10. The autoinjector of claim 9, wherein a portion of the member is radially disposed within and sealed against the barrel.

11. The autoinjector of claim 9 further comprising a reservoir containing sanitizer that is disposed between the injection needle and the non-drug side of the cartridge crimped stopper and configured so that the injection needle passes through the reservoir prior to piercing the cartridge crimped stopper to be fluidly couple to the interior of the barrel when the needle safety shield moves from the shielded position to the injection position.

12. The autoinjector of claim 9 further comprising a status indicator indicative qualitatively and quantitatively of the progress of delivery of the injectable drug from the syringe.

13. The autoinjector of claim 12 wherein the status indicator comprises a dose indicator.

14. The autoinjector of claim 13 wherein the dose indicator is slidably disposed within a dose indicator window and the dose indicator is tethered to a member axially adjacent to and moving synchronous with plunger stopper such that the position of the dose indicator relative to the dose indicator window is indicative of an axial position of the plunger stopper relative to the syringe.

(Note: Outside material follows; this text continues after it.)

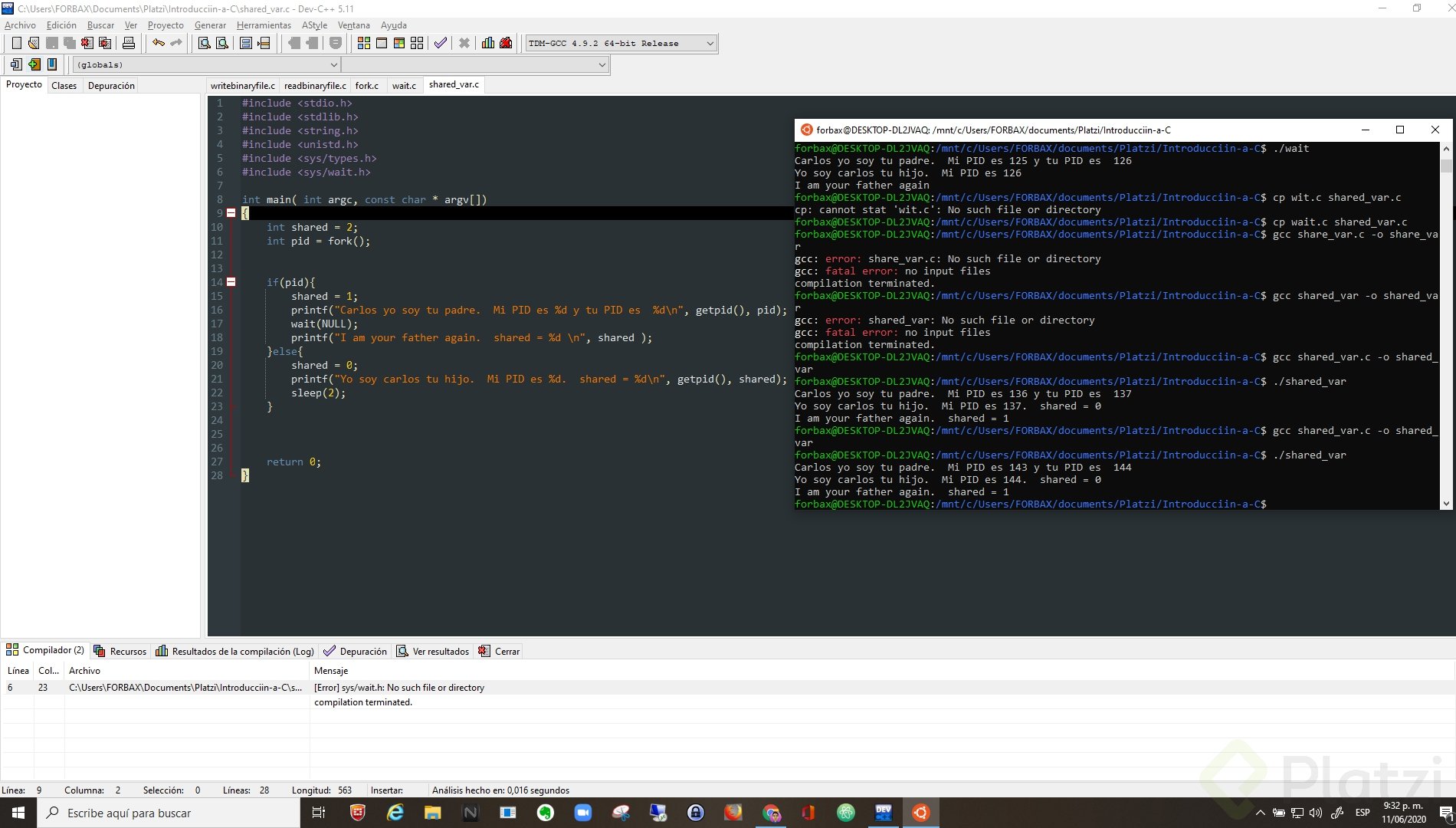Click the Compile icon with four colored squares
The width and height of the screenshot is (1456, 828).
coord(363,43)
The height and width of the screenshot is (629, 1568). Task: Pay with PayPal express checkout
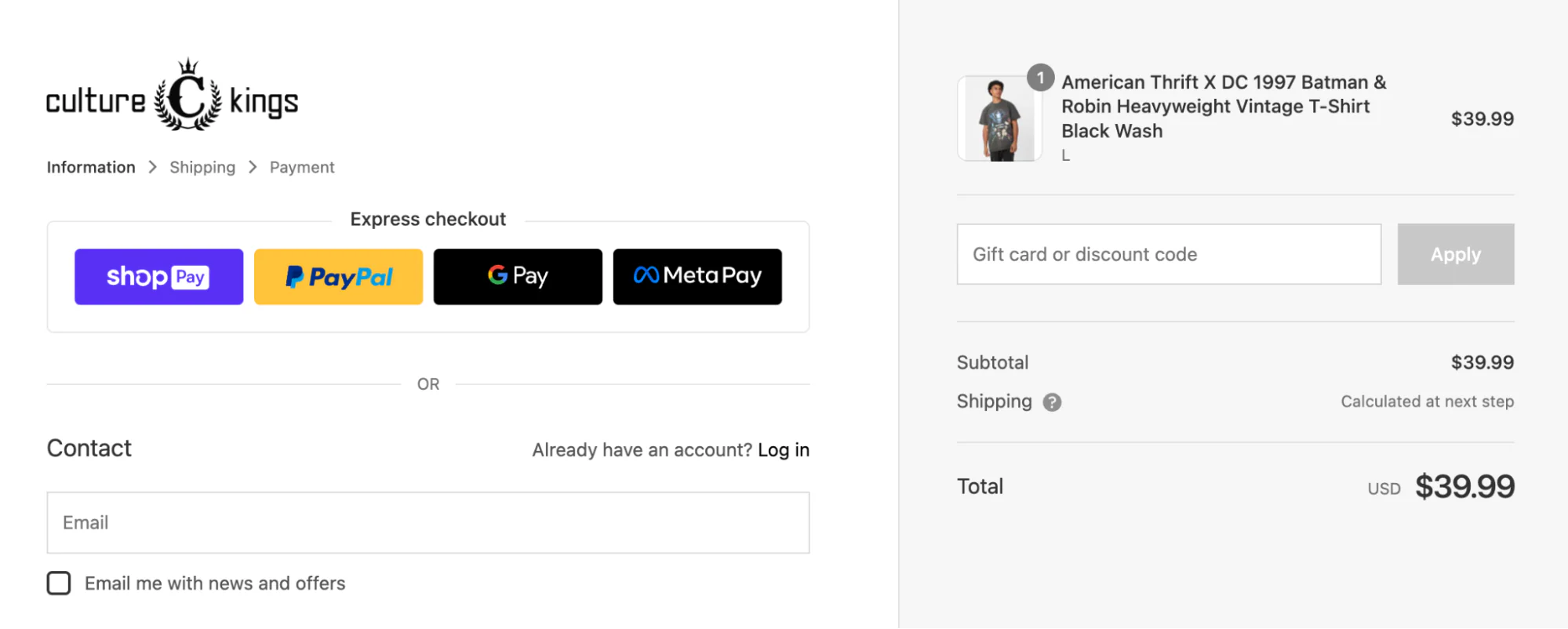pyautogui.click(x=338, y=276)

15. A sterile autoinjector comprising a preinstalled sterile container operably linked by a connector to a fluid port wherein the connector bypasses a plunger stopper radially disposed within and sealed against the container positioned to deliver a preset injection volume; wherein the connector and fluid port are configured to be removed once the container is filled to the preset injection volume; and wherein the plunger stopper is configured to be radially sealed once the connector is unlinked from the container.

16. The autoinjector of claim 15, wherein the connector is hollow tubing.

17. The autoinjector of claim 15, wherein the sterile container is a cartridge.

18. The autoinjector of claim 15, wherein the fluid port is a female luer.

19. The autoinjector of claim 15, wherein all other components involved in normal autoinjector operation are in a ready -to-use state prior to filling the container with an injectable fluid.